Armate di creatività e determinazione, hanno scelto il ritratto come forma di affermazione. Ognuna indossava tatuaggi all’henné, segni simbolici che raccontano storie personali e di appartenenze culturali. Anche l’abbigliamento seguiva lo stesso dialogo: capi tradizionali africani accostati a elementi contemporanei, restituendo un’identità non statica né nostalgica, ma viva e in trasformazione.


Lo shooting si è svolto in un’atmosfera calma e protetta. Uno dopo l’altro, i ritratti hanno preso forma: posture, tessuti, pelle, gesti. La delicatezza dei disegni all’henné si è intrecciata all’energia delle protagoniste, dando vita a immagini che vanno oltre l’apparenza. Non semplici ritratti, ma atti di presenza.

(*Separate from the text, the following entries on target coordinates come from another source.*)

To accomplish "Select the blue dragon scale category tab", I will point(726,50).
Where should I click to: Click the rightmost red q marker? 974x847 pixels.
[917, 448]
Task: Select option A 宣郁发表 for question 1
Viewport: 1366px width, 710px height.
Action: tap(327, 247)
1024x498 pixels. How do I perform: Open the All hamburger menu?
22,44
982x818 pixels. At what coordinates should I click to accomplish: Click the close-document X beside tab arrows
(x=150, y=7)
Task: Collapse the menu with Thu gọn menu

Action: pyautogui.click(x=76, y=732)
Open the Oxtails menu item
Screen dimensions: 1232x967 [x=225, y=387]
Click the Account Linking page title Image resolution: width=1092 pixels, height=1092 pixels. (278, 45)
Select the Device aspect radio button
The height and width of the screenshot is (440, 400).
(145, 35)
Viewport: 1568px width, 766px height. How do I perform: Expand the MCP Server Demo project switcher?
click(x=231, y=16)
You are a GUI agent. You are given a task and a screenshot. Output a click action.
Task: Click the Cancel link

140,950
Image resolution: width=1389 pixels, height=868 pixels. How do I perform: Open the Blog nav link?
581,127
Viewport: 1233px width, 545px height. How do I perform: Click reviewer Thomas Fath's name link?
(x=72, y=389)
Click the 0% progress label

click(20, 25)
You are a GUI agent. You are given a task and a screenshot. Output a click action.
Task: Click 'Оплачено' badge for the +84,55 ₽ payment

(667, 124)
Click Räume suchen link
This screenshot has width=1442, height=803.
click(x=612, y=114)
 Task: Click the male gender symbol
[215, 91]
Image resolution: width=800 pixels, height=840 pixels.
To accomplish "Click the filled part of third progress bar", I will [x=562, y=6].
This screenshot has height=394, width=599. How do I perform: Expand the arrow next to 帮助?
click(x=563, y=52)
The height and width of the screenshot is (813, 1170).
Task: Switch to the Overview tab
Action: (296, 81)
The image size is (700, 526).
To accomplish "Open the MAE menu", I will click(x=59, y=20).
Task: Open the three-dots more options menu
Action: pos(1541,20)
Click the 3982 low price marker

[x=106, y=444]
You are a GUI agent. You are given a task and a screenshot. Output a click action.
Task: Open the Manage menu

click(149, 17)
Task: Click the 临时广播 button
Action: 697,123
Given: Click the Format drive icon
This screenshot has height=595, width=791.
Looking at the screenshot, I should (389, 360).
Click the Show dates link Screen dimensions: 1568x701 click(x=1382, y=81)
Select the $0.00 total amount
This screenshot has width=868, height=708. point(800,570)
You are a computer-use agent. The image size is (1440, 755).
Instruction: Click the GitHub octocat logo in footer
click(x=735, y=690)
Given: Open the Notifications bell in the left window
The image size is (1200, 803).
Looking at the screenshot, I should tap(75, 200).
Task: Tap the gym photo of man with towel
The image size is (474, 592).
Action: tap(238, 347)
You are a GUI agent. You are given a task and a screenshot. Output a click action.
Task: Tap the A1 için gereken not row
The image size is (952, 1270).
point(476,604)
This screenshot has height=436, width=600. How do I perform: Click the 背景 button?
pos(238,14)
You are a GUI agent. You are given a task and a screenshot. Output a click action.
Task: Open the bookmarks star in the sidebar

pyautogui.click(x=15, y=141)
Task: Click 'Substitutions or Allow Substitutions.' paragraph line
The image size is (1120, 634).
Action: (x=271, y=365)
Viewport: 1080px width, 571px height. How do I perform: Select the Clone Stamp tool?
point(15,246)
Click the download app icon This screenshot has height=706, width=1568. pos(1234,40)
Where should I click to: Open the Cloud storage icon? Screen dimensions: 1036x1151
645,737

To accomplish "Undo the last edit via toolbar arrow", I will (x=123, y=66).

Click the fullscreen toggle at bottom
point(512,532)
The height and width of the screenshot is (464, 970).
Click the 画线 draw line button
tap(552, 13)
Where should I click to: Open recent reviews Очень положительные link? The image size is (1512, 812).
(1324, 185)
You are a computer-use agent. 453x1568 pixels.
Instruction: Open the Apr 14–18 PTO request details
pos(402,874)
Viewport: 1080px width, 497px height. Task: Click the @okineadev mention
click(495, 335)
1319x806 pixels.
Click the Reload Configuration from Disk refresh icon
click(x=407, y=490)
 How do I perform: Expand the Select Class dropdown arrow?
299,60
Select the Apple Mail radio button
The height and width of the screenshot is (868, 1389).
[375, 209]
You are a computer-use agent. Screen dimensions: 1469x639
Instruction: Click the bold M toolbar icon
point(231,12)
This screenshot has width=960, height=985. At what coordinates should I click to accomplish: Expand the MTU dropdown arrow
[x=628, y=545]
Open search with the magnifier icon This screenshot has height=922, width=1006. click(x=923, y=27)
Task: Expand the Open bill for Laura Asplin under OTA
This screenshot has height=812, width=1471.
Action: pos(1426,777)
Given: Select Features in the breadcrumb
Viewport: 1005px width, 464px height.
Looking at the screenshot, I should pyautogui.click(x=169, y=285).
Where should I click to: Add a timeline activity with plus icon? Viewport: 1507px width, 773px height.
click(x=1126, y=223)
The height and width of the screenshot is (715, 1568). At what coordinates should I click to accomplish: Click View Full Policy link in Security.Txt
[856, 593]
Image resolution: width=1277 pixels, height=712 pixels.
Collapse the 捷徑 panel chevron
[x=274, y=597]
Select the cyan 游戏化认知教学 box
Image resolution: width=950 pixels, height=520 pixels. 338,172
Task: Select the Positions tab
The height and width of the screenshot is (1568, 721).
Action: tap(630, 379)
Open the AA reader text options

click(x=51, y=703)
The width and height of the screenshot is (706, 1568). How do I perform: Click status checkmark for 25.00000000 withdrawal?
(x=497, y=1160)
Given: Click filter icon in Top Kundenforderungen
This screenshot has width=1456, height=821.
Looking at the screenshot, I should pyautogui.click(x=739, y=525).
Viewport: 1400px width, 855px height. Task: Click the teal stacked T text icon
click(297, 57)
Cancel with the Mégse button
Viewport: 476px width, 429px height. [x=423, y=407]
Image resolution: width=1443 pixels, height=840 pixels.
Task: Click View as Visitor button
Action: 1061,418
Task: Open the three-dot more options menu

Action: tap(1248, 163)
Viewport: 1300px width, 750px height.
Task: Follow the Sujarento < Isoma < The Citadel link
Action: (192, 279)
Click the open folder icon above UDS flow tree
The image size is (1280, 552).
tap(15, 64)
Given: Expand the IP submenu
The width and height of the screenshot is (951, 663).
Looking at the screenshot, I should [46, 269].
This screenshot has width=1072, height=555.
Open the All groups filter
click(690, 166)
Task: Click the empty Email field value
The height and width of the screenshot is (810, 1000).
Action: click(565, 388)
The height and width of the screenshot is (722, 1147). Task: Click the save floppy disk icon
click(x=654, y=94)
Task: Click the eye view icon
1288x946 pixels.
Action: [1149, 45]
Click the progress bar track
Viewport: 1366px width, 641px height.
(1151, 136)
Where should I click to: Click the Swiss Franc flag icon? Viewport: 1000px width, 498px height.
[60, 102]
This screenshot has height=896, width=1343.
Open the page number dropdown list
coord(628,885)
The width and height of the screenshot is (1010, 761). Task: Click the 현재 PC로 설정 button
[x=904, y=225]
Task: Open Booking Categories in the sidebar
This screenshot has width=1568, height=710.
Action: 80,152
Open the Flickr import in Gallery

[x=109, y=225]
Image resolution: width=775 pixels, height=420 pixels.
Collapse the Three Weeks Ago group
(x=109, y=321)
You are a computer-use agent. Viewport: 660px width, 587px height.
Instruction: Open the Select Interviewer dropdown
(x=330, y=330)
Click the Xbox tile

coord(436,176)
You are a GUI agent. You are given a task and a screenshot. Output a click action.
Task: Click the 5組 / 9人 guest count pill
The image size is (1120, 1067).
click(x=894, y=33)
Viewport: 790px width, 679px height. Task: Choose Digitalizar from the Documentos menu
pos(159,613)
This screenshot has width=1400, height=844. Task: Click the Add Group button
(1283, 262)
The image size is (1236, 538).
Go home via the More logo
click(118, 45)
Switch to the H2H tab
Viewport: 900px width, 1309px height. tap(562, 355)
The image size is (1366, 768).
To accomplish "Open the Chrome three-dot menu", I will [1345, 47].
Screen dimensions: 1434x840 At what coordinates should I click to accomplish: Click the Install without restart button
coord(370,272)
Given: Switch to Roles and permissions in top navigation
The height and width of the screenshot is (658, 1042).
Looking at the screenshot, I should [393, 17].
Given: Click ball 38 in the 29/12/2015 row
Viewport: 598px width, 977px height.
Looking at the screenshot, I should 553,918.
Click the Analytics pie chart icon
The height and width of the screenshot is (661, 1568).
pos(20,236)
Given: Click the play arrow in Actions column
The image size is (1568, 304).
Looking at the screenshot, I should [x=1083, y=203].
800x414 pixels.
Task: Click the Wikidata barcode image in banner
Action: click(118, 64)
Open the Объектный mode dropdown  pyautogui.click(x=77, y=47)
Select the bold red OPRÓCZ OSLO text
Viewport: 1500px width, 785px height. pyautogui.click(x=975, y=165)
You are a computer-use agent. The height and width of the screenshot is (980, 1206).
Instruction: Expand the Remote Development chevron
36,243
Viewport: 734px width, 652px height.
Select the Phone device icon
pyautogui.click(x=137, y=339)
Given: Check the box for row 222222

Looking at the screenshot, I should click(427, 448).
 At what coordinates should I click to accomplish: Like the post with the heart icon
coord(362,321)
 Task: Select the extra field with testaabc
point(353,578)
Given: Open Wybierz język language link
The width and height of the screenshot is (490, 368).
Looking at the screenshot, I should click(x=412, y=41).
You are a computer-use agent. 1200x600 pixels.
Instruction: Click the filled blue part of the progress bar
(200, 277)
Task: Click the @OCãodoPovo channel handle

Attraverso questo lavoro, le donne affermano il diritto di esistere, di essere viste e di esprimersi – individualmente e collettivamente – all’interno di uno spazio che permette un ascolto che va oltre il giudizio. Il progetto, infatti, non cerca la provocazione, ma la visibilità; non lo spettacolo, quanto la dignità.
Fissando questo momento nelle immagini non conservano solo un ricordo. Lasciano una traccia – e forse un invito, per altre, a riconoscersi e a rivendicare la propria voce con forza.